*Your objective*. Where the string "click" shows up in a line of the records, copy that line.

*Records supplied*.
++++++++++

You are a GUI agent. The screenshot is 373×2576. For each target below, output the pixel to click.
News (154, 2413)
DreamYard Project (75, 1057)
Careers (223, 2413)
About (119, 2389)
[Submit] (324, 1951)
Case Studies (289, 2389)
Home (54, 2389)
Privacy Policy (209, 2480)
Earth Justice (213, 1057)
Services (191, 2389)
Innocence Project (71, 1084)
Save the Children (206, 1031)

++++++++++

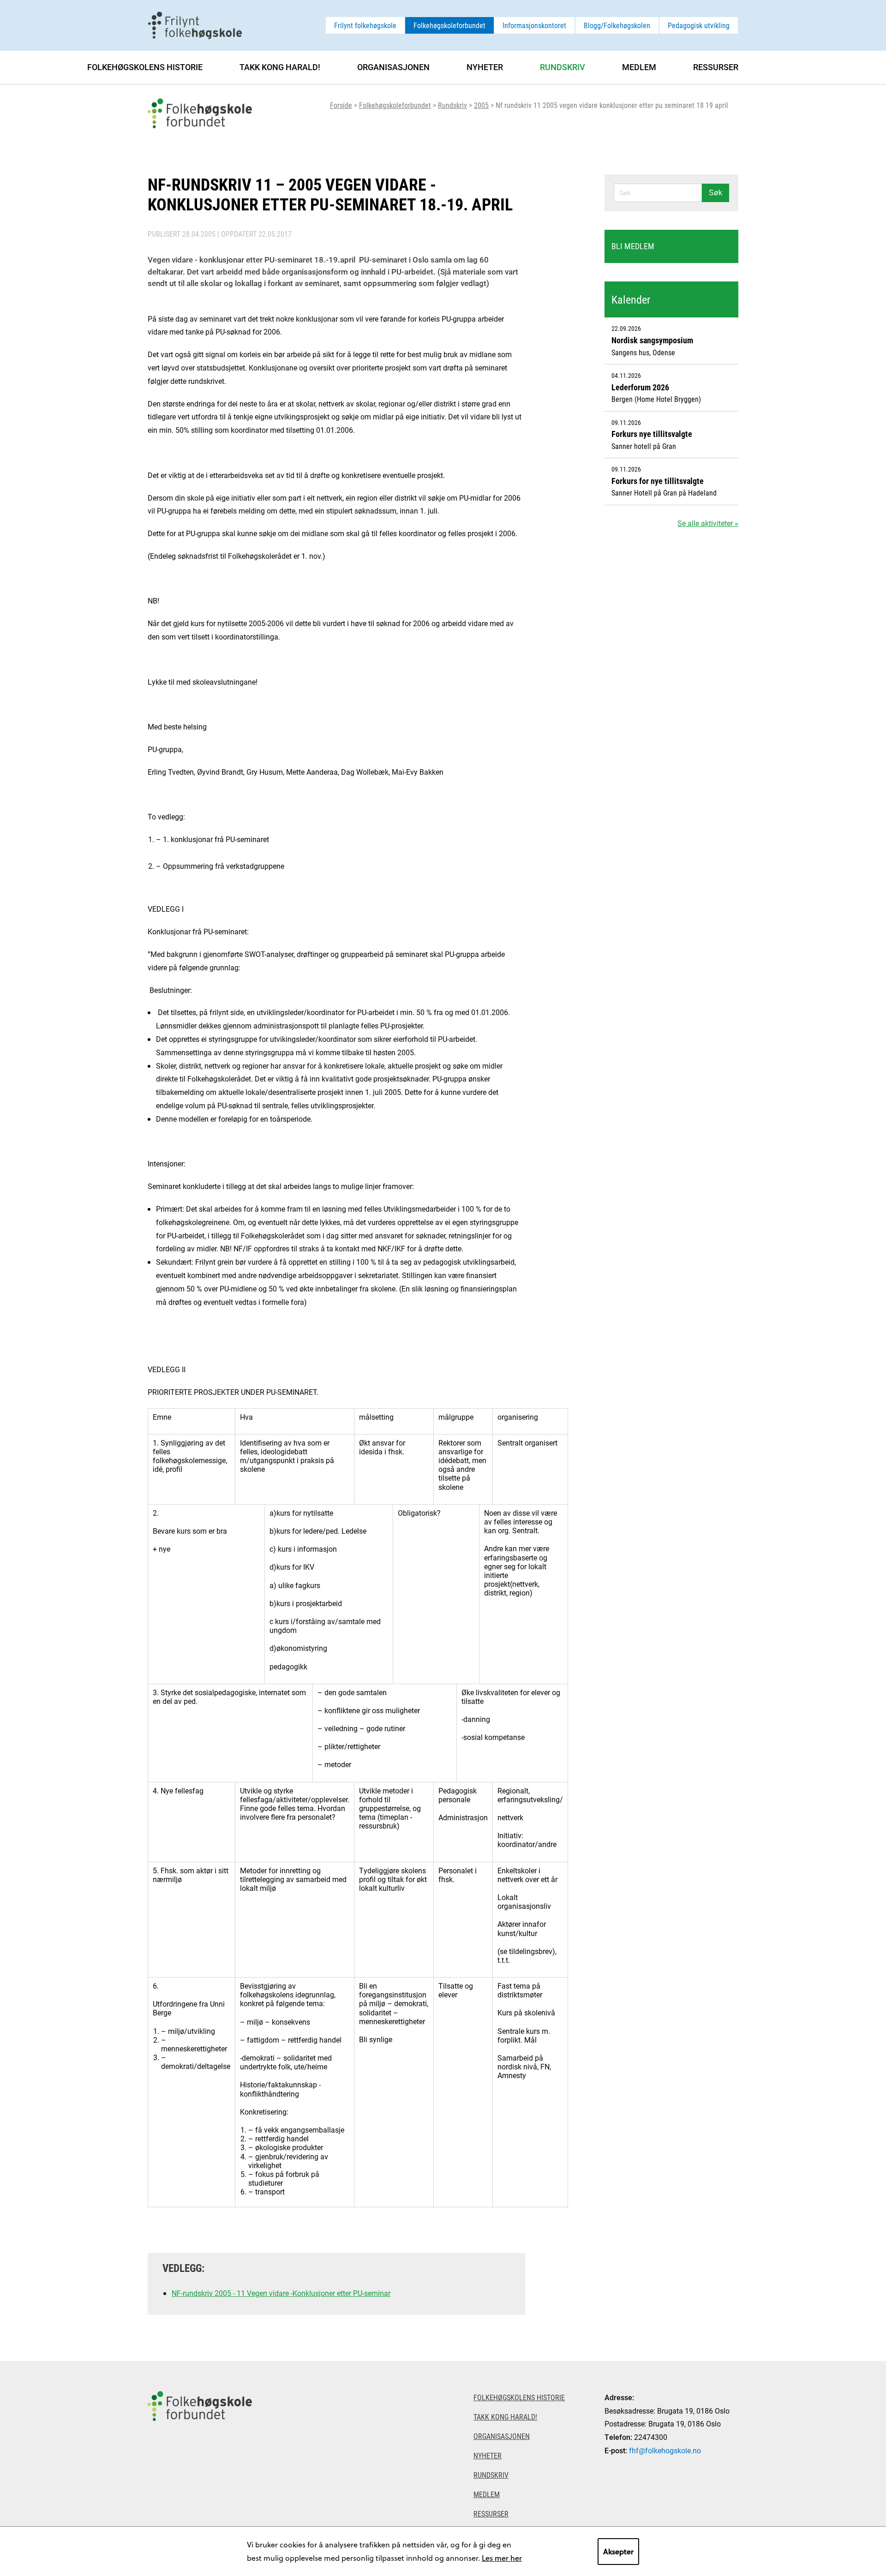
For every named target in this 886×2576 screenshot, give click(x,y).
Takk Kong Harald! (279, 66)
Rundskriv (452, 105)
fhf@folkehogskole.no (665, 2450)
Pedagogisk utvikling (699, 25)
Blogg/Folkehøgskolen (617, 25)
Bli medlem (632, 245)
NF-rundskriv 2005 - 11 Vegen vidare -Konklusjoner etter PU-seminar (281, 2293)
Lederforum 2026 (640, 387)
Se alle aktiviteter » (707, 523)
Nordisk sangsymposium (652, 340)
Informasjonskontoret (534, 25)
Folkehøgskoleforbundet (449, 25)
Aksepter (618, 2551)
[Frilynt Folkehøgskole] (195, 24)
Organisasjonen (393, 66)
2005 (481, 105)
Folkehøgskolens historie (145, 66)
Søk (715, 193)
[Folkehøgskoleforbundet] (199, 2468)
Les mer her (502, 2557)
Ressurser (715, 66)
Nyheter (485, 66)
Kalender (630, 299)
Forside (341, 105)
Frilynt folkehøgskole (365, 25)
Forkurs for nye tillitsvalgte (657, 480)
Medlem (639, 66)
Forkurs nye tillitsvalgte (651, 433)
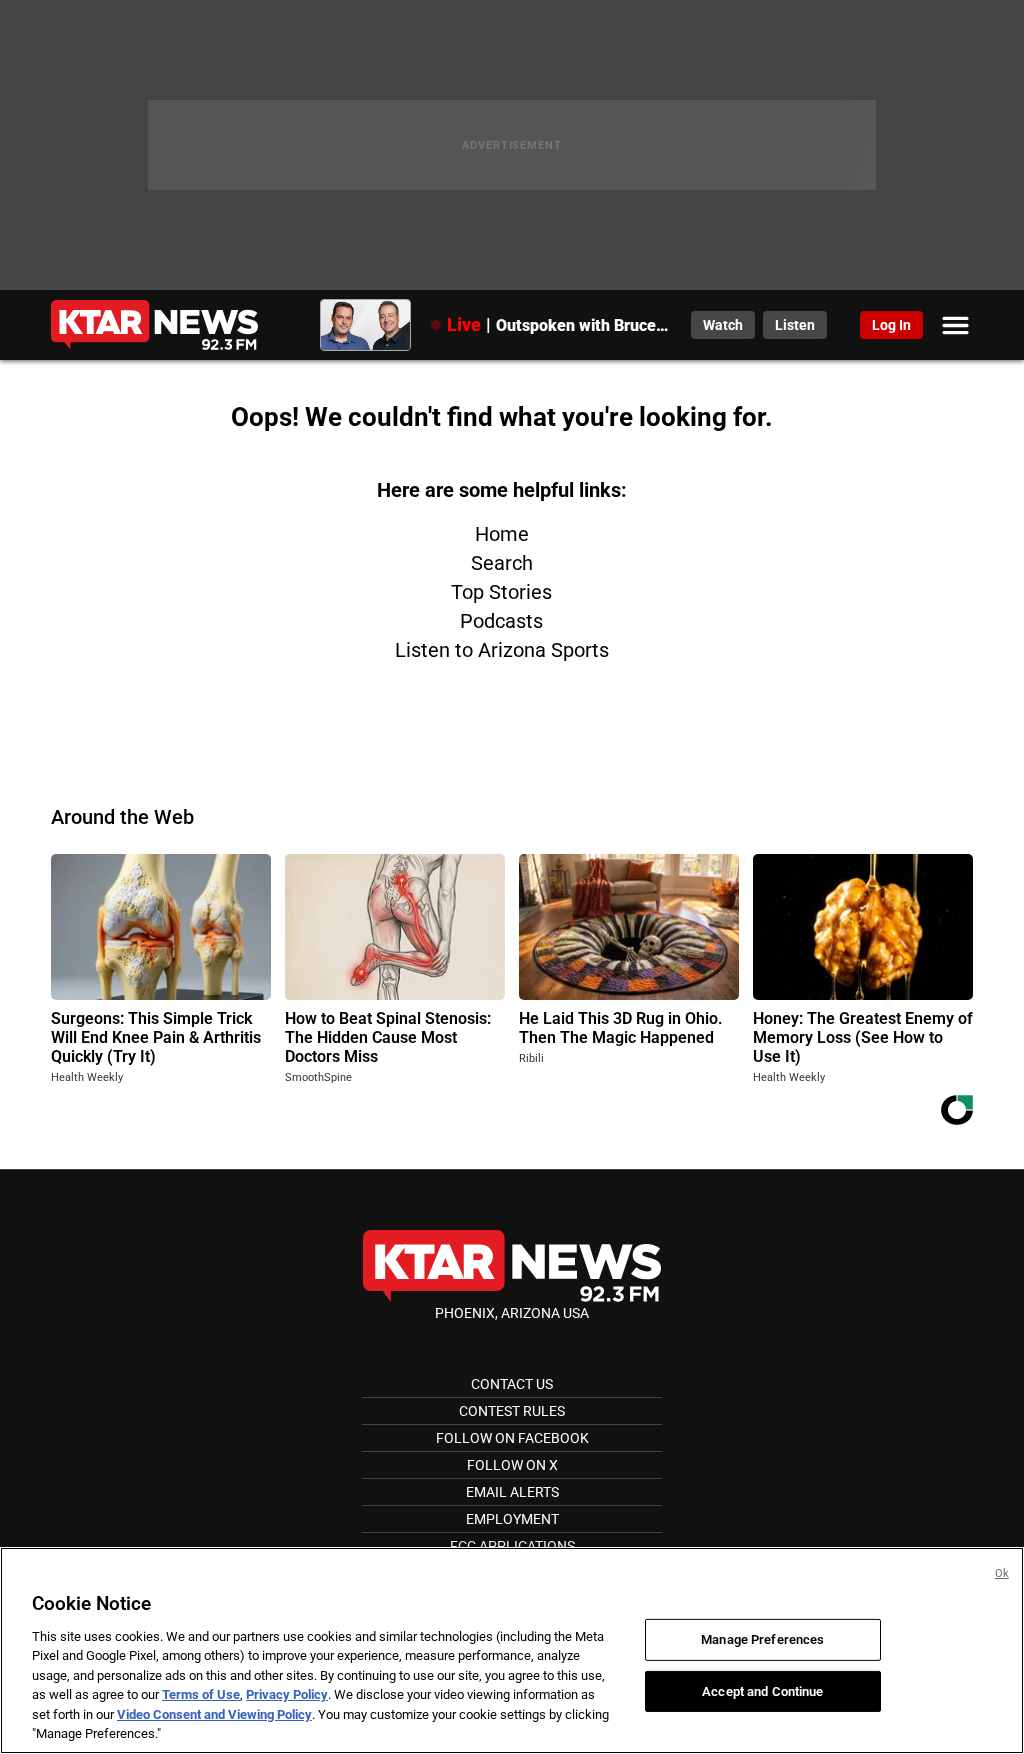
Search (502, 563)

++++++++++

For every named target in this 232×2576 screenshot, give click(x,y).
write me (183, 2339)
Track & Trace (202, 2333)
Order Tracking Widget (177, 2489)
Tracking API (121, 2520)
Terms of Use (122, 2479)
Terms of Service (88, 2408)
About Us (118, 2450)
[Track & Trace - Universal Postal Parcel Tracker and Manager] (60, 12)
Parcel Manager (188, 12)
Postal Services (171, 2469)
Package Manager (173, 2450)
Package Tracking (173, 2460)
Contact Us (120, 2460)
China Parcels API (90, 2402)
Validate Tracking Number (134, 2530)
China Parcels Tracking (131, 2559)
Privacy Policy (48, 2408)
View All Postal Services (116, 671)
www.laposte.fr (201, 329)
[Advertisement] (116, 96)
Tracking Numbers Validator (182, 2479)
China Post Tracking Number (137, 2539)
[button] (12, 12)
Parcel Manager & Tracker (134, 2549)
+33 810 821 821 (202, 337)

++++++++++

*Answer to this problem*.
You are a GUI agent. The screenshot is 373×2576. For each target below, output the pixel to click.
For every named target in this 886×2576 screenshot, give click(x,y).
For every named target in this 232×2576 screenshot, give click(x,y).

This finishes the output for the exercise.